-- Begin LISTING --

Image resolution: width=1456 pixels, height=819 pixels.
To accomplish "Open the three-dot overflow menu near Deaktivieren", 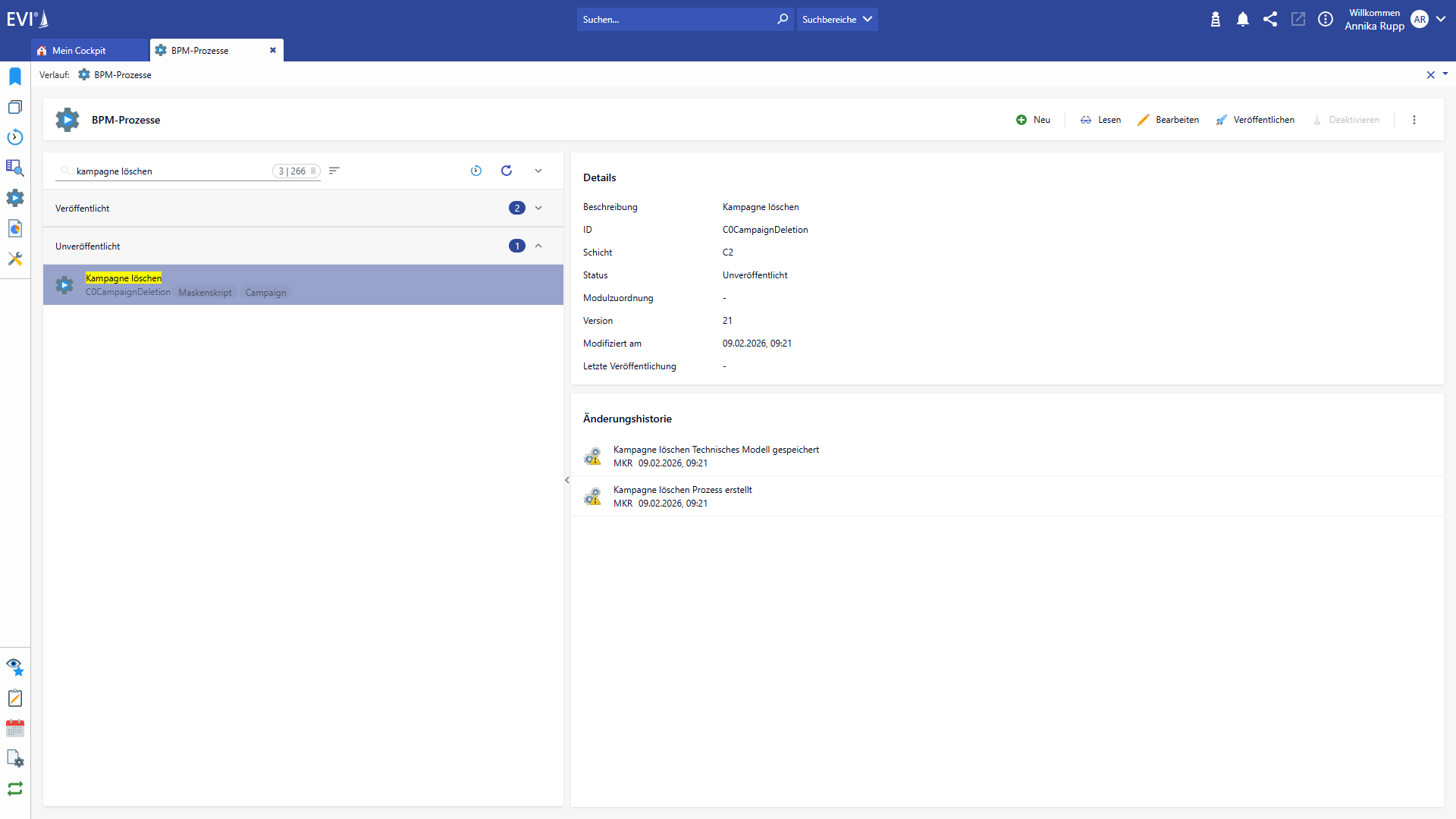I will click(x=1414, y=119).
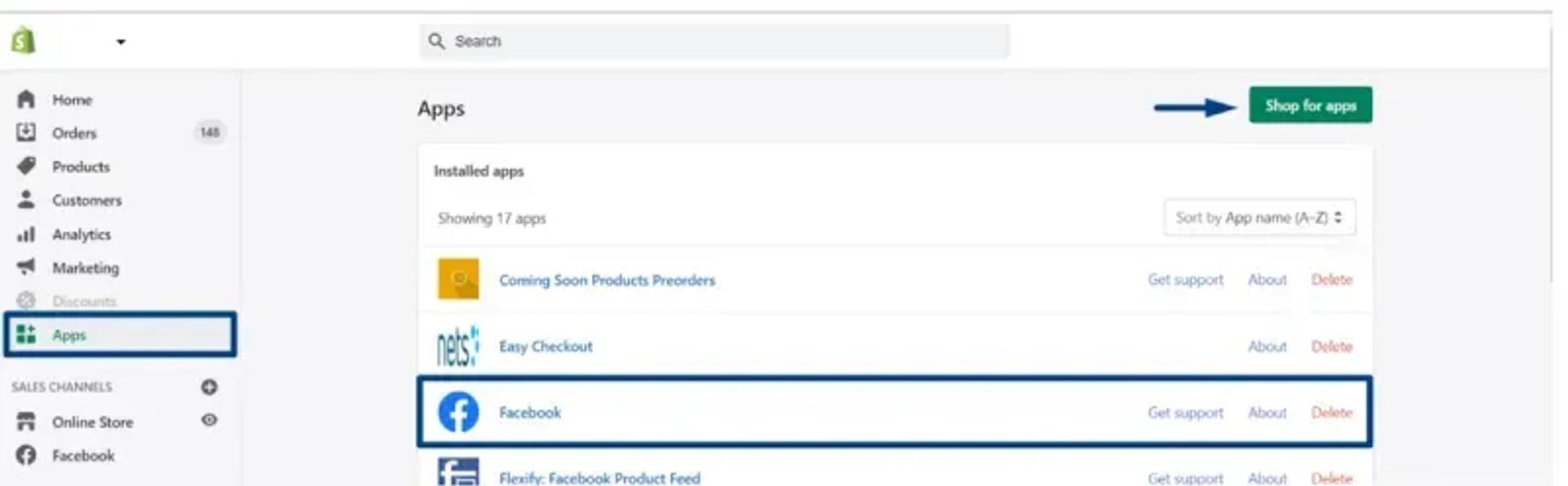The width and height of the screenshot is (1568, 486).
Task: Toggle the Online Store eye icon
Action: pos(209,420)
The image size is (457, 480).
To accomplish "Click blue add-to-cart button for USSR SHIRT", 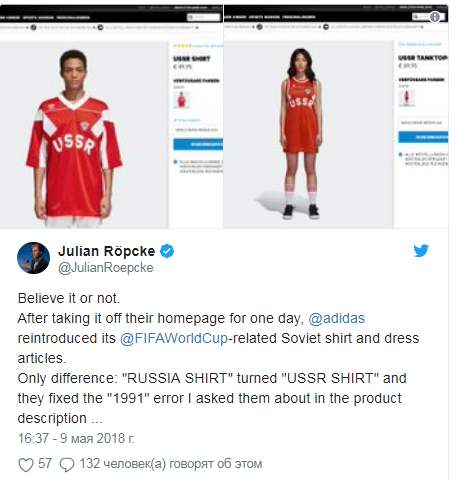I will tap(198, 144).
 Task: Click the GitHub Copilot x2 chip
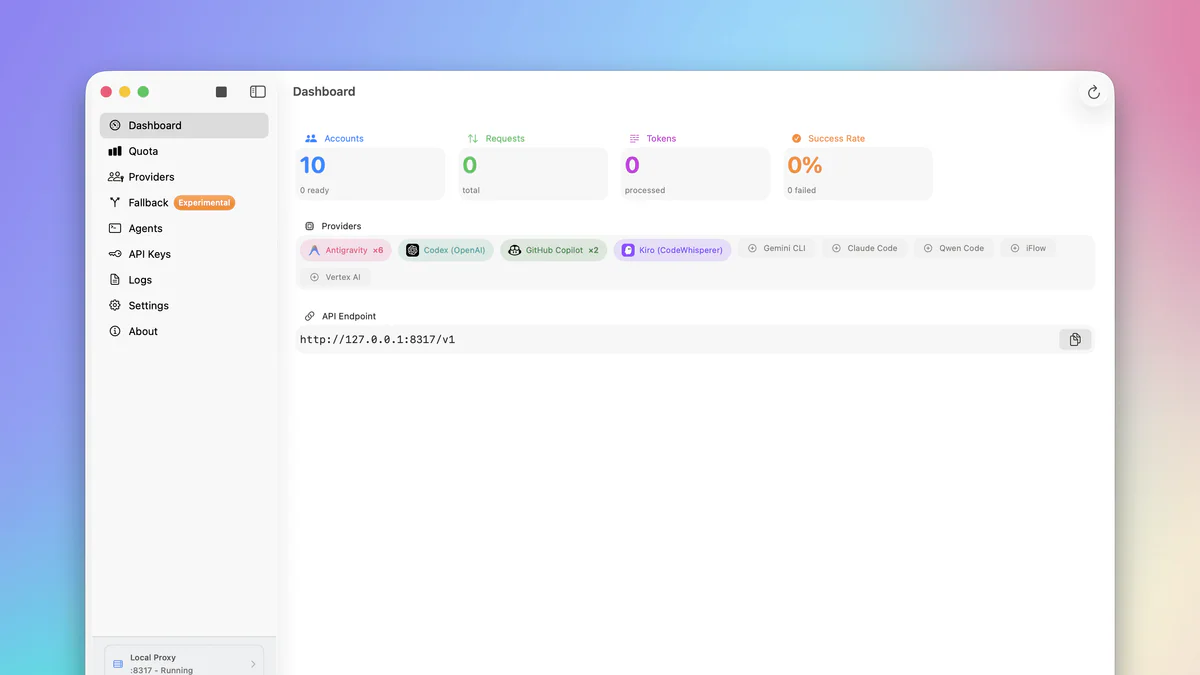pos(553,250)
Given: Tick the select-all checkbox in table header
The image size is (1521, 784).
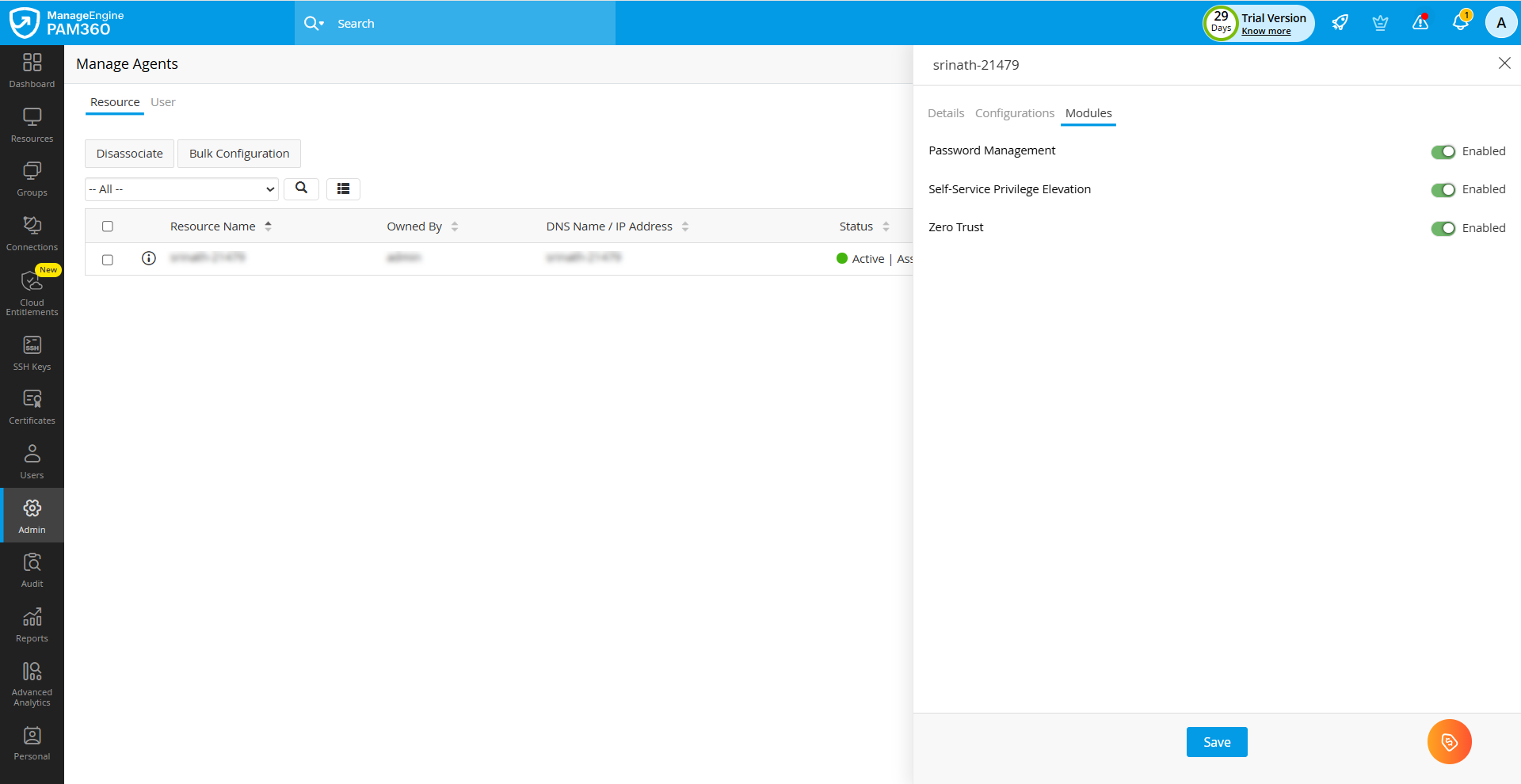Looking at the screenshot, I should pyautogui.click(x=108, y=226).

-- End LISTING --

Reproduce the entries verbatim from the line containing "Given: Tick the" through the end of the entries, leaving out the pictures.

Given: Tick the select-all checkbox in table header
The image size is (1521, 784).
Looking at the screenshot, I should pyautogui.click(x=108, y=226).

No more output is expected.